_WHAT TO DO:_ All entries below are to be returned in full, exactly as they stand.

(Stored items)
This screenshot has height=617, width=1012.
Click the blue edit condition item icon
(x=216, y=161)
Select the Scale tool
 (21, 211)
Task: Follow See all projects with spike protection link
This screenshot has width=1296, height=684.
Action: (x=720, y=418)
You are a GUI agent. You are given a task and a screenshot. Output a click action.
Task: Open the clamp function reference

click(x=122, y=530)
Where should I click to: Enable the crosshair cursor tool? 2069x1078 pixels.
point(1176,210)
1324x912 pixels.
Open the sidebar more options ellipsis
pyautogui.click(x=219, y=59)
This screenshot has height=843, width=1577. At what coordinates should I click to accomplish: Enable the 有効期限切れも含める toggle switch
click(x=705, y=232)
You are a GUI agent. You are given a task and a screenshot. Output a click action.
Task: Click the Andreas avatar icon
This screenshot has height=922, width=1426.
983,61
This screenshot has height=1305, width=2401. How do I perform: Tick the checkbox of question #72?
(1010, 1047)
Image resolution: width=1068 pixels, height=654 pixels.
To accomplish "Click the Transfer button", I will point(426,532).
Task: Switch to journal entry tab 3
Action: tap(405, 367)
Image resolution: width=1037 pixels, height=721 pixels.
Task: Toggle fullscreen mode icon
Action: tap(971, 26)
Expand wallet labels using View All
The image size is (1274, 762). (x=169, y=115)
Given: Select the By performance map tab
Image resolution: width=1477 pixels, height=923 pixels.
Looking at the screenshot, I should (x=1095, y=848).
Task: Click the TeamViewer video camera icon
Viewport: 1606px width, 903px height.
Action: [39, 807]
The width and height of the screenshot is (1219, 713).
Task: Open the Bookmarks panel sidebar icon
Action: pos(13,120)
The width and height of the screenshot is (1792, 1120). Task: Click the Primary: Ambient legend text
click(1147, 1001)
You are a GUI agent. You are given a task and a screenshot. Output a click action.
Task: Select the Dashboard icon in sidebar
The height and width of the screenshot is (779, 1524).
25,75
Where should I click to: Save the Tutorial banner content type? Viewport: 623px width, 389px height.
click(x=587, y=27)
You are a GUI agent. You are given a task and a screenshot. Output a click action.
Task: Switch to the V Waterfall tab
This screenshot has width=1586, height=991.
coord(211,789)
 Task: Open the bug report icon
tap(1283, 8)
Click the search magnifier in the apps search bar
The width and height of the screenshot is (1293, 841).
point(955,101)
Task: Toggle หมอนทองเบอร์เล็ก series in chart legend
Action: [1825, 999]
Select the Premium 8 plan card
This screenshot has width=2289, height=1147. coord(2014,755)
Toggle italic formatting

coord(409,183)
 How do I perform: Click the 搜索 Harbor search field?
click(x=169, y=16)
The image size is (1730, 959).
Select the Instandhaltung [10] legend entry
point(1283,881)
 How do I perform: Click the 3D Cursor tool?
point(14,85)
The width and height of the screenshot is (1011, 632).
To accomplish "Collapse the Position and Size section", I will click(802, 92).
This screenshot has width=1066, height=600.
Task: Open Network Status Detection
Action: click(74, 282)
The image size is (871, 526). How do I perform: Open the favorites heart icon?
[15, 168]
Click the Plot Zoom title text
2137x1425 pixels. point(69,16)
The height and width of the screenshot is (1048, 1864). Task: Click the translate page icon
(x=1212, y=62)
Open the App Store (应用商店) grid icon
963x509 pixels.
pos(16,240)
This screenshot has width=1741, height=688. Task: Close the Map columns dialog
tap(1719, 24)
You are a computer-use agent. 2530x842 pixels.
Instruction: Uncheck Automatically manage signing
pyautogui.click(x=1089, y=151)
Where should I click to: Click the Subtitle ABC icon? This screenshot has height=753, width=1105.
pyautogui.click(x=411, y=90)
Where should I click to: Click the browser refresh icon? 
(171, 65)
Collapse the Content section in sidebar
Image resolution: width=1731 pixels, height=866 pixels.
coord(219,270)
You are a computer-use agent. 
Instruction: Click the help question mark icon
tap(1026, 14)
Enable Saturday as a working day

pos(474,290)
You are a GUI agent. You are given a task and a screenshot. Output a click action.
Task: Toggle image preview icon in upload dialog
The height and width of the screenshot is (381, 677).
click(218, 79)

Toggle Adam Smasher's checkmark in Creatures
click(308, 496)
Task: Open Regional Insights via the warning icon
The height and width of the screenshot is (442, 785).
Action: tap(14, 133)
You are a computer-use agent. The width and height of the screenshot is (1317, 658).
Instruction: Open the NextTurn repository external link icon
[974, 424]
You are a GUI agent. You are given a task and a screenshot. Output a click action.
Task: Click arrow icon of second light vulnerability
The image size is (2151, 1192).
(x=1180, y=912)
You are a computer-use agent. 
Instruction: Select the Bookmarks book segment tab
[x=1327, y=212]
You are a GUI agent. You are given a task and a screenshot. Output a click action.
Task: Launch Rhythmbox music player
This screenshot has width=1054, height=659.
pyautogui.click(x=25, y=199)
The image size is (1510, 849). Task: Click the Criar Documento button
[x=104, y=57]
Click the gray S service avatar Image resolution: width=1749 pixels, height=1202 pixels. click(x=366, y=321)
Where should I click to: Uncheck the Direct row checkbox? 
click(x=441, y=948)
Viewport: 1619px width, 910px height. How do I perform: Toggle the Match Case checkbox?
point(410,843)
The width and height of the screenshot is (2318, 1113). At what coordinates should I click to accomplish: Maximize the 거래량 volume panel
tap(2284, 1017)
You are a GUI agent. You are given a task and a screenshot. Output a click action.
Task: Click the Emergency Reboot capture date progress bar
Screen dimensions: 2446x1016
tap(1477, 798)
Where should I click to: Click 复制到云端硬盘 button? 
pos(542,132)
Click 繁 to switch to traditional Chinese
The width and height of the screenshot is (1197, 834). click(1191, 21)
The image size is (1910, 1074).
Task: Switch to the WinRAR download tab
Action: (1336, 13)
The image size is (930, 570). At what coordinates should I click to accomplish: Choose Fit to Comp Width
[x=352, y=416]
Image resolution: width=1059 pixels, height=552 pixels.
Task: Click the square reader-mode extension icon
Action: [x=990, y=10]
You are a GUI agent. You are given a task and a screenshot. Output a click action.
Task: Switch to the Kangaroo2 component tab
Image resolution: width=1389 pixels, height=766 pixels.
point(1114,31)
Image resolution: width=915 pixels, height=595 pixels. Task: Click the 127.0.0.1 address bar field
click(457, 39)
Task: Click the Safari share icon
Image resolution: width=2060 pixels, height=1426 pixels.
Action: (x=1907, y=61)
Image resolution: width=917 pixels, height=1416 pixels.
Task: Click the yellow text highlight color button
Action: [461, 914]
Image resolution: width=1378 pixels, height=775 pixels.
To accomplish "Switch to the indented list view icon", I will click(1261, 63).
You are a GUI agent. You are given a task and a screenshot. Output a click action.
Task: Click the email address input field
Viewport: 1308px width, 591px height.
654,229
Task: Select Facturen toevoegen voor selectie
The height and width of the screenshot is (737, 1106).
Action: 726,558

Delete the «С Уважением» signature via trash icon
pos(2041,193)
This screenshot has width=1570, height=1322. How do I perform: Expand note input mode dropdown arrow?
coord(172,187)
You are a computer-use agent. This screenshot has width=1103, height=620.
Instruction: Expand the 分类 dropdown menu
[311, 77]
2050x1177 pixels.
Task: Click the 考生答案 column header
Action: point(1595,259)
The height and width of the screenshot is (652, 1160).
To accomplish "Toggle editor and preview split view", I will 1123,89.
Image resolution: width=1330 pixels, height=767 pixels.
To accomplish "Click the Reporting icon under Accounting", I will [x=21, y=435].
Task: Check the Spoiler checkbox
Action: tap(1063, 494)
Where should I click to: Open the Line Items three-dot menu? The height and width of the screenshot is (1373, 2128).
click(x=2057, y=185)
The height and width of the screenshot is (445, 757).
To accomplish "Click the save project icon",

_SOLUTION:_
This screenshot has height=617, width=1012.
Click the blue edit condition item icon
(x=216, y=161)
Select the Scale tool
 (21, 211)
Task: Follow See all projects with spike protection link
This screenshot has width=1296, height=684.
Action: (x=720, y=418)
You are a GUI agent. You are given a task and a screenshot. Output a click action.
Task: Open the clamp function reference

click(x=122, y=530)
Where should I click to: Enable the crosshair cursor tool? 2069x1078 pixels.
point(1176,210)
1324x912 pixels.
Open the sidebar more options ellipsis
pyautogui.click(x=219, y=59)
This screenshot has height=843, width=1577. At what coordinates should I click to accomplish: Enable the 有効期限切れも含める toggle switch
click(x=705, y=232)
You are a GUI agent. You are given a task and a screenshot. Output a click action.
Task: Click the Andreas avatar icon
This screenshot has height=922, width=1426.
983,61
This screenshot has height=1305, width=2401. How do I perform: Tick the checkbox of question #72?
(1010, 1047)
Image resolution: width=1068 pixels, height=654 pixels.
To accomplish "Click the Transfer button", I will point(426,532).
Task: Switch to journal entry tab 3
Action: tap(405, 367)
Image resolution: width=1037 pixels, height=721 pixels.
Task: Toggle fullscreen mode icon
Action: tap(971, 26)
Expand wallet labels using View All
The image size is (1274, 762). (x=169, y=115)
Given: Select the By performance map tab
Image resolution: width=1477 pixels, height=923 pixels.
Looking at the screenshot, I should (x=1095, y=848).
Task: Click the TeamViewer video camera icon
Viewport: 1606px width, 903px height.
Action: [39, 807]
The width and height of the screenshot is (1219, 713).
Task: Open the Bookmarks panel sidebar icon
Action: pos(13,120)
The width and height of the screenshot is (1792, 1120). Task: Click the Primary: Ambient legend text
click(1147, 1001)
You are a GUI agent. You are given a task and a screenshot. Output a click action.
Task: Select the Dashboard icon in sidebar
The height and width of the screenshot is (779, 1524).
25,75
Where should I click to: Save the Tutorial banner content type? Viewport: 623px width, 389px height.
click(x=587, y=27)
You are a GUI agent. You are given a task and a screenshot. Output a click action.
Task: Switch to the V Waterfall tab
This screenshot has width=1586, height=991.
coord(211,789)
 Task: Open the bug report icon
tap(1283, 8)
Click the search magnifier in the apps search bar
The width and height of the screenshot is (1293, 841).
point(955,101)
Task: Toggle หมอนทองเบอร์เล็ก series in chart legend
Action: [1825, 999]
Select the Premium 8 plan card
This screenshot has width=2289, height=1147. coord(2014,755)
Toggle italic formatting

coord(409,183)
 How do I perform: Click the 搜索 Harbor search field?
click(x=169, y=16)
The image size is (1730, 959).
Select the Instandhaltung [10] legend entry
point(1283,881)
 How do I perform: Click the 3D Cursor tool?
point(14,85)
The width and height of the screenshot is (1011, 632).
To accomplish "Collapse the Position and Size section", I will click(802, 92).
This screenshot has width=1066, height=600.
Task: Open Network Status Detection
Action: click(74, 282)
The image size is (871, 526). How do I perform: Open the favorites heart icon?
[15, 168]
Click the Plot Zoom title text
2137x1425 pixels. point(69,16)
The height and width of the screenshot is (1048, 1864). Task: Click the translate page icon
(x=1212, y=62)
Open the App Store (应用商店) grid icon
963x509 pixels.
pos(16,240)
This screenshot has width=1741, height=688. Task: Close the Map columns dialog
tap(1719, 24)
You are a computer-use agent. 2530x842 pixels.
Instruction: Uncheck Automatically manage signing
pyautogui.click(x=1089, y=151)
Where should I click to: Click the Subtitle ABC icon? This screenshot has height=753, width=1105.
pyautogui.click(x=411, y=90)
Where should I click to: Click the browser refresh icon? 
(171, 65)
Collapse the Content section in sidebar
Image resolution: width=1731 pixels, height=866 pixels.
coord(219,270)
You are a computer-use agent. 
Instruction: Click the help question mark icon
tap(1026, 14)
Enable Saturday as a working day

pos(474,290)
You are a GUI agent. You are given a task and a screenshot. Output a click action.
Task: Toggle image preview icon in upload dialog
The height and width of the screenshot is (381, 677).
click(218, 79)

Toggle Adam Smasher's checkmark in Creatures
click(308, 496)
Task: Open Regional Insights via the warning icon
The height and width of the screenshot is (442, 785).
Action: tap(14, 133)
You are a computer-use agent. The width and height of the screenshot is (1317, 658).
Instruction: Open the NextTurn repository external link icon
[974, 424]
You are a GUI agent. You are given a task and a screenshot. Output a click action.
Task: Click arrow icon of second light vulnerability
The image size is (2151, 1192).
(x=1180, y=912)
You are a computer-use agent. 
Instruction: Select the Bookmarks book segment tab
[x=1327, y=212]
You are a GUI agent. You are given a task and a screenshot. Output a click action.
Task: Launch Rhythmbox music player
This screenshot has width=1054, height=659.
pyautogui.click(x=25, y=199)
The image size is (1510, 849). Task: Click the Criar Documento button
[x=104, y=57]
Click the gray S service avatar Image resolution: width=1749 pixels, height=1202 pixels. click(x=366, y=321)
Where should I click to: Uncheck the Direct row checkbox? 
click(x=441, y=948)
Viewport: 1619px width, 910px height. How do I perform: Toggle the Match Case checkbox?
point(410,843)
The width and height of the screenshot is (2318, 1113). At what coordinates should I click to accomplish: Maximize the 거래량 volume panel
tap(2284, 1017)
You are a GUI agent. You are given a task and a screenshot. Output a click action.
Task: Click the Emergency Reboot capture date progress bar
Screen dimensions: 2446x1016
tap(1477, 798)
Where should I click to: Click 复制到云端硬盘 button? 
pos(542,132)
Click 繁 to switch to traditional Chinese
The width and height of the screenshot is (1197, 834). click(1191, 21)
The image size is (1910, 1074).
Task: Switch to the WinRAR download tab
Action: (1336, 13)
The image size is (930, 570). At what coordinates should I click to accomplish: Choose Fit to Comp Width
[x=352, y=416]
Image resolution: width=1059 pixels, height=552 pixels.
Task: Click the square reader-mode extension icon
Action: [x=990, y=10]
You are a GUI agent. You are given a task and a screenshot. Output a click action.
Task: Switch to the Kangaroo2 component tab
Image resolution: width=1389 pixels, height=766 pixels.
point(1114,31)
Image resolution: width=915 pixels, height=595 pixels. Task: Click the 127.0.0.1 address bar field
click(457, 39)
Task: Click the Safari share icon
Image resolution: width=2060 pixels, height=1426 pixels.
Action: (x=1907, y=61)
Image resolution: width=917 pixels, height=1416 pixels.
Task: Click the yellow text highlight color button
Action: [461, 914]
Image resolution: width=1378 pixels, height=775 pixels.
To accomplish "Switch to the indented list view icon", I will click(1261, 63).
You are a GUI agent. You are given a task and a screenshot. Output a click action.
Task: Click the email address input field
Viewport: 1308px width, 591px height.
654,229
Task: Select Facturen toevoegen voor selectie
The height and width of the screenshot is (737, 1106).
Action: 726,558

Delete the «С Уважением» signature via trash icon
pos(2041,193)
This screenshot has width=1570, height=1322. How do I perform: Expand note input mode dropdown arrow?
coord(172,187)
You are a computer-use agent. This screenshot has width=1103, height=620.
Instruction: Expand the 分类 dropdown menu
[311, 77]
2050x1177 pixels.
Task: Click the 考生答案 column header
Action: point(1595,259)
The height and width of the screenshot is (652, 1160).
To accomplish "Toggle editor and preview split view", I will 1123,89.
Image resolution: width=1330 pixels, height=767 pixels.
To accomplish "Click the Reporting icon under Accounting", I will [x=21, y=435].
Task: Check the Spoiler checkbox
Action: tap(1063, 494)
Where should I click to: Open the Line Items three-dot menu? The height and width of the screenshot is (1373, 2128).
click(x=2057, y=185)
The height and width of the screenshot is (445, 757).
To accomplish "Click the save project icon",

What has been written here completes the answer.